*** Opening RECORDS SHOWN ***

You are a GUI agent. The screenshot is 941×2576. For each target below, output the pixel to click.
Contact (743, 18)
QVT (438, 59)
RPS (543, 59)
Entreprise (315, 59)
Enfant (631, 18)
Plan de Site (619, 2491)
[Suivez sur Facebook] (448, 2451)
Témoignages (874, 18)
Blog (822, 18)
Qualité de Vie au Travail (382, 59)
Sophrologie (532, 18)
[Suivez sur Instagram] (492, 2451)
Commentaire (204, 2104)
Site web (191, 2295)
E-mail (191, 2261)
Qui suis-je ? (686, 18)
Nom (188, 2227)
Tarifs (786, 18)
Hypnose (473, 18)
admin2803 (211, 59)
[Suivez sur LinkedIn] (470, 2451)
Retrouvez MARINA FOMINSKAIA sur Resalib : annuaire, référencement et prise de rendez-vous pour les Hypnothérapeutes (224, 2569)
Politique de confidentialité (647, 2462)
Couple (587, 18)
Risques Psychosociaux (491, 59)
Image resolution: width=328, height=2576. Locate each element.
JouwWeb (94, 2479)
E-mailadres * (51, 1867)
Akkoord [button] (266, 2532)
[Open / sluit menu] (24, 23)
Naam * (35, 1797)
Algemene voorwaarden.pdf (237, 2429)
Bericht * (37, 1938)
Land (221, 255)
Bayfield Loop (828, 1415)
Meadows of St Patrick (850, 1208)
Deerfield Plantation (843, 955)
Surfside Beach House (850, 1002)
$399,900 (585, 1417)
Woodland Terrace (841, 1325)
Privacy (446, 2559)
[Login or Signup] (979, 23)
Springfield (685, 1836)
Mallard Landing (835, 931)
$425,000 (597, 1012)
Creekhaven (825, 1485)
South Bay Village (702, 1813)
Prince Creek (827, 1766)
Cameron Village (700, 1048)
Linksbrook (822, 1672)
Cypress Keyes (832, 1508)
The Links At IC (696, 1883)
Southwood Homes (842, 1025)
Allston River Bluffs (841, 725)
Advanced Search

*** Closing RECORDS SHOWN ***

EXERCISE DETAILS:
Reproduce each record exactly as it appears.

TASK SOLUTION:
You are a GUI agent. The screenshot is 941×2576. For each target below, output the pixel to click.
Contact (743, 18)
QVT (438, 59)
RPS (543, 59)
Entreprise (315, 59)
Enfant (631, 18)
Plan de Site (619, 2491)
[Suivez sur Facebook] (448, 2451)
Témoignages (874, 18)
Blog (822, 18)
Qualité de Vie au Travail (382, 59)
Sophrologie (532, 18)
[Suivez sur Instagram] (492, 2451)
Commentaire (204, 2104)
Site web (191, 2295)
E-mail (191, 2261)
Qui suis-je ? (686, 18)
Nom (188, 2227)
Tarifs (786, 18)
Hypnose (473, 18)
admin2803 (211, 59)
[Suivez sur LinkedIn] (470, 2451)
Retrouvez MARINA FOMINSKAIA sur Resalib : annuaire, référencement et prise de rendez-vous pour les Hypnothérapeutes (224, 2569)
Politique de confidentialité (647, 2462)
Couple (587, 18)
Risques Psychosociaux (491, 59)
Image resolution: width=328, height=2576. Locate each element.
JouwWeb (94, 2479)
E-mailadres * (51, 1867)
Akkoord [button] (266, 2532)
[Open / sluit menu] (24, 23)
Naam * (35, 1797)
Algemene voorwaarden.pdf (237, 2429)
Bericht * (37, 1938)
Land (221, 255)
Bayfield Loop (828, 1415)
Meadows of St Patrick (850, 1208)
Deerfield Plantation (843, 955)
Surfside Beach House (850, 1002)
$399,900 (585, 1417)
Woodland Terrace (841, 1325)
Privacy (446, 2559)
[Login or Signup] (979, 23)
Springfield (685, 1836)
Mallard Landing (835, 931)
$425,000 (597, 1012)
Creekhaven (825, 1485)
South Bay Village (702, 1813)
Prince Creek (827, 1766)
Cameron Village (700, 1048)
Linksbrook (822, 1672)
Cypress Keyes (832, 1508)
The Links At IC (696, 1883)
Southwood Homes (842, 1025)
Allston River Bluffs (841, 725)
Advanced Search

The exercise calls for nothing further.